任务列表
1. 在这篇关于 SQL 开窗函数的文章中,作者说我们经常用开窗函数做什么?
2. 列出这篇关于 SQL 开窗函数的文章里待处理数据中的全部 item 名称。
3. 接着这篇关于 SQL 开窗函数的文章的最后一句往下写。

关于 SQL window function 的一点使用记录

 上一篇讲了导航函数的使用,这一部分我将记录一下使用 window function 的例子以供我自己后续查阅搜索。毕竟之前做 TP 任务比较多,对于 AP 各种复杂的 SQL 灵活的使用还有一些不习惯。。。话说最近数据分析和处理任务相对多起来了才发现 SQL 真的如此强大。一个支持 SQL API 的查询引擎仿佛有无限可能性一般。。。灵活得让人害怕- -

和 navigation function 不同的是,我们经常使用开窗函数来给我们本来的数据加上一列来表达其分组后的顺序,方便我们后续的处理。

 

下面先是一些待处理的数据

WITH Produce AS
 (SELECT 'kale' as item, 23 as purchases, 'vegetable' as category
  UNION ALL SELECT 'banana', 2, 'fruit'
  UNION ALL SELECT 'cabbage', 9, 'vegetable'
  UNION ALL SELECT 'apple', 8, 'fruit'
  UNION ALL SELECT 'leek', 2, 'vegetable'
  UNION ALL SELECT 'lettuce', 10, 'vegetable')

原始数据
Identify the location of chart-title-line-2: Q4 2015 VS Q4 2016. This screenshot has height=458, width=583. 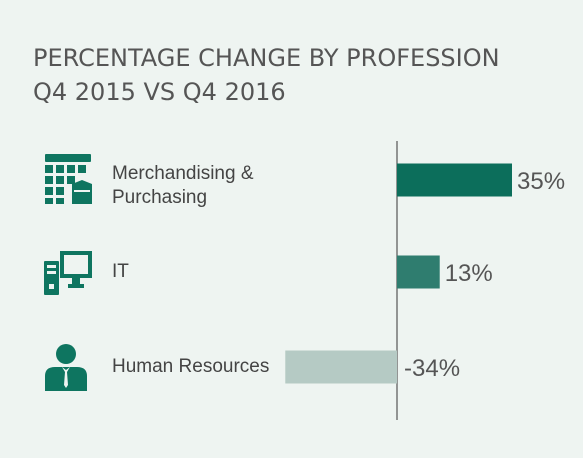
(160, 92).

练习答案
1. 给原本的数据加上一列,表达其分组后的顺序,方便后续处理。

2. kale、banana、cabbage、apple、leek、lettuce

3.
SELECT * FROM Produce
+-------------------------------------+
| item      | category   | purchases  |
+-------------------------------------+
| kale      | vegetable  | 23         |
| banana    | fruit      | 2          |
| cabbage   | vegetable  | 9          |
| apple     | fruit      | 8          |
| leek      | vegetable  | 2          |
| lettuce   | vegetable  | 10         |
+-------------------------------------+

WITH Employees AS
 (SELECT 'Isabella' as name, 2 as department, DATE(1997, 09, 28) as start_date
  UNION ALL SELECT 'Anthony', 1, DATE(1995, 11, 29)
  UNION ALL SELECT 'Daniel', 2, DATE(2004, 06, 24)
  UNION ALL SELECT 'Andrew', 1, DATE(1999, 01, 23)
  UNION ALL SELECT 'Jacob', 1, DATE(1990, 07, 11)
  UNION ALL SELECT 'Jose', 2, DATE(2013, 03, 17))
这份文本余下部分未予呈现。